Her Geçen Gün Biraz Daha Şahlanıyoruz!

Erdal Özel

Gün geçmesin ki şahlanmadığımız…

Şahlanmak iyi ama…

Yine de kemerlerimizi bağlı tutalım.

Zor günlerin zirvesindeyiz. Artık herkesin burnundan soluduğu, gelirlerin giderleri karşılamadığı bir dönemdeyiz.
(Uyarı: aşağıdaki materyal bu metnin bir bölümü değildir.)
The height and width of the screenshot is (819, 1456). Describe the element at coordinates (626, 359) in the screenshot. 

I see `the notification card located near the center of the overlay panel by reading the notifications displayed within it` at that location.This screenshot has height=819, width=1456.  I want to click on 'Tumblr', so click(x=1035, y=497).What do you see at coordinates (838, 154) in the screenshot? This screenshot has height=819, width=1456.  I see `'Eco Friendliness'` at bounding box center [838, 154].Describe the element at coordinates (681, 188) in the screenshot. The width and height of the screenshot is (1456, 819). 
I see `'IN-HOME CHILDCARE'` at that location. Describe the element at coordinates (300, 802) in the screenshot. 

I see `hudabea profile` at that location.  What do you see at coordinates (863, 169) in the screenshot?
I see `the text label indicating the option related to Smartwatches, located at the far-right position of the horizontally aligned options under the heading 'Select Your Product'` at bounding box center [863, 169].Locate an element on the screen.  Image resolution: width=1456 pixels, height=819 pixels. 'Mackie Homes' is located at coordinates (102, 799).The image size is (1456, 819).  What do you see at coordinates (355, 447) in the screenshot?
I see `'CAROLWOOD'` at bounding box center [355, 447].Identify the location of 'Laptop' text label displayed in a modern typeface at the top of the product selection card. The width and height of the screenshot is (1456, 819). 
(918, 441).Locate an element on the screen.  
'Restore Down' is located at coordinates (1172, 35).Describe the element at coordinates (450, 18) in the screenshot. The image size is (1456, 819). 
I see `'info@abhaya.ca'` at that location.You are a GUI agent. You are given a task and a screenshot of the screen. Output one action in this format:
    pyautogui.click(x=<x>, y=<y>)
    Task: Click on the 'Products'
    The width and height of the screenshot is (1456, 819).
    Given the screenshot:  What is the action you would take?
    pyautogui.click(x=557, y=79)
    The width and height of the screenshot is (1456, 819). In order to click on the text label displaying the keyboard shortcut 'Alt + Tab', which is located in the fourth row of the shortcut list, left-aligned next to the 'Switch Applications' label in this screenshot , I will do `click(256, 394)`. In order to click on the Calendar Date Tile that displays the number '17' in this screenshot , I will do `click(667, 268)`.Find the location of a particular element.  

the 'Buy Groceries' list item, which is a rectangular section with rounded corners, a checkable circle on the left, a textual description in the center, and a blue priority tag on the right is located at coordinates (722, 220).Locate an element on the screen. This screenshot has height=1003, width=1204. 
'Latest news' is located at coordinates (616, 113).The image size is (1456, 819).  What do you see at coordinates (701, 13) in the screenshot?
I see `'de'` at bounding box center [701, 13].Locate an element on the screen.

Bırakın tasarruf etmeyi borçlanmadan kapattığı bir ay olan kimse kalmayacak bu gidişle.

Gündemden bir türlü düşmeyen ev kiralarından tutun, market reyonlarına kadar her şey ateş pahası olmuş.

Ben yine aynı cümlelerimi tekrar ediyorum.

Fiyat artışlarına değil, gelirlerin artmayışı asıl sorunumuz.

Bu dönemde veriler gelmeye devam ediyor.

Tam da bu noktada şahlandığımızı görüyoruz zaten.

Merkezi yönetim bütçe dengesi kırk milyar liranın üzerinde fazla vermiş.

Şahlanmışız resmen.

Artan gelir kalemlerine bakıyoruz ve vergilerin bir önceki döneme göre yüzde otuzdan fazla arttığını görüyoruz.

Şahlanmadan önce haber edin ki kenara çekilelim.

Sonra çıkıp bağırıyoruz ‘‘fırsatçı marketler, fırsatçı soğancılar!’’

Okulların açılması ile başlayan kırtasiye giderlerini cep yakarken birde kış dönemine geliyoruz, yakın zamanda ısınma giderleri de eklenecek.

Zor bir kış bizi bekliyor.

‘’Perşembe’nin gelişi Çarşamba’dan bellidir’’ demiştik.


 

******

Gıda enflasyonu tüm dünyanın sorunu diyor Sayın Kavcıoğlu ve ekliyor; ‘’mücadele ediyoruz.’’

Bir bakalım nasıl mücadele ediyoruz.

Enflasyona sebep olan şey neydi?

Üretim maliyetlerinde artış, arzda yani üretim miktarındaki azalma, paramızdaki değer kayıplarından dolayı gelirlerde azalma ve talebin düşmesi.

Çok enteresan bir veri açıkladı TUİK geçtiğimiz hafta.

Kümes hayvanları ve süt ürünleri ile alakalı rakamlar.

Beyaz et ve yumurta üretiminde endişe verici şekilde düşüş var.

Hemen akabinde gıda ÜFE’si açıklandı.

En çok yükseliş beyaz et ve yumurta fiyatlarında.

Maliyetlerin artışı ile fiyatlar yükseliyor ancak maliyetleri tam olarak fiyatlara yansıtamayan bir üretici kesimi var.

Yansıtsa kim alabilecek?

Doğal olarak hayvanlar kesime gidiyor, aynı durum süt ürünleri ile alakalı verilerde de gözümüze çarpıyor.

Yakında hayvan nüfusumuz sıfıra inecek.

Mücadeleyi, çıkıp fırsatçılar fiyatları arttırıyor diyerek yapmak yerine Merkezi Yönetim Bütçe Dengesinde de göreceğimiz üzere, elde ettiğimiz fazla fazla vergi gelirlerini üreticiye destek olarak sunmamız, sübvanse etmemiz, üreticiyi desteklememiz gerekiyor.

Bunu yılar önce paramız değerliyken de yapmamız gerekiyordu ama o tren kaçtı. İthalatçı zengin oldu, üretici battı ya da küstü.

Elimizde kalanı koruyalım artık.

Yoksa Ukrayna’dan buğday, Kanada’dan mercimek, Suriye’den patates alırız o da yetmez Sırplardan kırmızı et için canlı hayvan ithal ederiz.